Real-store patterns that create risk
BigCommerce brands such as Skullcandy and Burrow show how merchandising-rich storefronts depend on filtering, recommendations, and promotional modules. Those same components are where focus loss and unlabeled controls frequently surface.
B2C teams on BigCommerce also add financing badges, shipping estimators, and sticky add-to-cart bars. If those elements are not coded semantically, shoppers with disabilities encounter stacked friction in the exact places revenue matters most.
BigCommerce ADA compliance checklist
- Test Stencil theme navigation, filters, and product cards with keyboard-only navigation.
- Verify live-updating results announce changes when sorting or filtering collections.
- Check PDP galleries, zoom, and media carousels for descriptive alt text and usable controls.
- Audit add-to-cart, financing, reviews, and promo widgets added through scripts or apps.
- Confirm sticky CTAs do not cover content or hide focus rings on smaller viewports.
- Label newsletter, shipping calculator, and account forms explicitly.
- Validate contrast across sale callouts, review stars, and discount messaging.

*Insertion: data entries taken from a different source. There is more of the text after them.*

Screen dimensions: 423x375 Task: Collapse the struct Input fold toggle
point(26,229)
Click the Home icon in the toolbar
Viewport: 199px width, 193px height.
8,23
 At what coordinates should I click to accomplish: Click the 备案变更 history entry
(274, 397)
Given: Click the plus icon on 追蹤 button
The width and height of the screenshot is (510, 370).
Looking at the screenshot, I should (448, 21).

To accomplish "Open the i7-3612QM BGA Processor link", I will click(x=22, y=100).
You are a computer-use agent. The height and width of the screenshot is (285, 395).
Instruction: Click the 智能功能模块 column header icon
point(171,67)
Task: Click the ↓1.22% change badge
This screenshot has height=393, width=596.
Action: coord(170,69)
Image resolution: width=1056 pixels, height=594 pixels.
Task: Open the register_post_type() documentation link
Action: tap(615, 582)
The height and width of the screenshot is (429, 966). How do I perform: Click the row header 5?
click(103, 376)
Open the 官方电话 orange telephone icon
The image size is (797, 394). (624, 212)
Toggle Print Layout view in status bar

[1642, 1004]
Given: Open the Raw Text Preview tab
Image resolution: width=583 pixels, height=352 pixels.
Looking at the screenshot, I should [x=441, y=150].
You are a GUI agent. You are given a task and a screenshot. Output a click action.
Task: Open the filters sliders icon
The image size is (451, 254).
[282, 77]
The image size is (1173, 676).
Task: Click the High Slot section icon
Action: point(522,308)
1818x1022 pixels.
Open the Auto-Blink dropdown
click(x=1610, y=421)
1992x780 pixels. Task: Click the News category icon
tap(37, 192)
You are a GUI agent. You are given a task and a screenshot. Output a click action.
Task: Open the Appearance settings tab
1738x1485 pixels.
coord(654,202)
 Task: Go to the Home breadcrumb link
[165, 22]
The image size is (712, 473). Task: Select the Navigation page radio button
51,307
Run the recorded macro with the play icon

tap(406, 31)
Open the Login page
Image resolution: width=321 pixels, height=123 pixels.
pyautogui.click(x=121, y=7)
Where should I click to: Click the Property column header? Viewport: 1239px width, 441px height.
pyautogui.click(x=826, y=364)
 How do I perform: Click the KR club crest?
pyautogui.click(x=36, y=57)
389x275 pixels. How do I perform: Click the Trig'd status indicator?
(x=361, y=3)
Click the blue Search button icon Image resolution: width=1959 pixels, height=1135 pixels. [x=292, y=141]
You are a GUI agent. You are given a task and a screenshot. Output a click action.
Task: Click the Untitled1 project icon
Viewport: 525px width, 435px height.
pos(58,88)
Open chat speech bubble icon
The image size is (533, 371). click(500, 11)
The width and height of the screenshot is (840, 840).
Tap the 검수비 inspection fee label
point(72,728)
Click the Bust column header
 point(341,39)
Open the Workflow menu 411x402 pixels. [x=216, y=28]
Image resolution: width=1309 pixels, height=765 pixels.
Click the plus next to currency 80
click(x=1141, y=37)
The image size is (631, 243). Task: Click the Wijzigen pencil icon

- Ensure structured heading hierarchy survives content updates from merchandisers.
- Provide captions or transcripts for product demo video content.
- Retest localization, currency switching, and store-locator integrations if present.
- Check custom checkout steps or B2B logic for focus order and error identification.
- Keep an issue log tied to template files and third-party scripts for faster regression cleanup.
Tools and plugins that actually help
No tool makes a store automatically compliant. The right tools help your team find defects earlier, assign ownership faster, and verify fixes after each deployment. Use platform helpers plus independent auditing tools—not a floating promise that claims the problem is solved.
- axe DevTools
- BigCommerce Stencil CLI review
- WAVE
- Lighthouse
- Colour Contrast Analyser
Cost of non-compliance on BigCommerce
BigCommerce is not immune just because it is managed commerce. High-growth stores still inherit legal exposure when custom templates and embedded tools block access. In a year with 8,667 ADA lawsuits, every inaccessible product filter or promo widget is potential evidence.
The most expensive version of accessibility work is emergency accessibility work: when legal deadlines, executive pressure, and live-store conversion risk all land at once.
What a practical 30-day plan looks like
Week 1: scan the live store and manually test homepage, collections, PDP, cart, account, and the most used campaign templates. Capture evidence with exact URLs and component names.
Week 2: fix severity-one issues in navigation, forms, product media, and purchase flows. These are the problems most likely to create both legal and conversion damage.
Week 3: review third-party tools, seasonal modules, and content-editor workflows so the same issue does not come back with the next launch.
Week 4: move accessibility into release hygiene with recurring scans, template ownership, and a monthly defect trend report for leadership.
Related reading
FAQs
Is BigCommerce ADA compliant by default?
No. The platform can support accessible implementation, but your storefront theme, scripts, and content still have to meet WCAG.
How to make BigCommerce ADA compliant?
Audit your Stencil theme and all embedded widgets, then fix keyboard, form, contrast, and semantic issues across the full buying journey.
Can I get sued for BigCommerce accessibility?
Yes. If customers cannot browse products or complete purchases accessibly, a BigCommerce site can still face ADA claims.
How much does BigCommerce ADA compliance cost?
Costs depend on theme customization and app complexity, but early detection keeps remediation far cheaper than crisis response.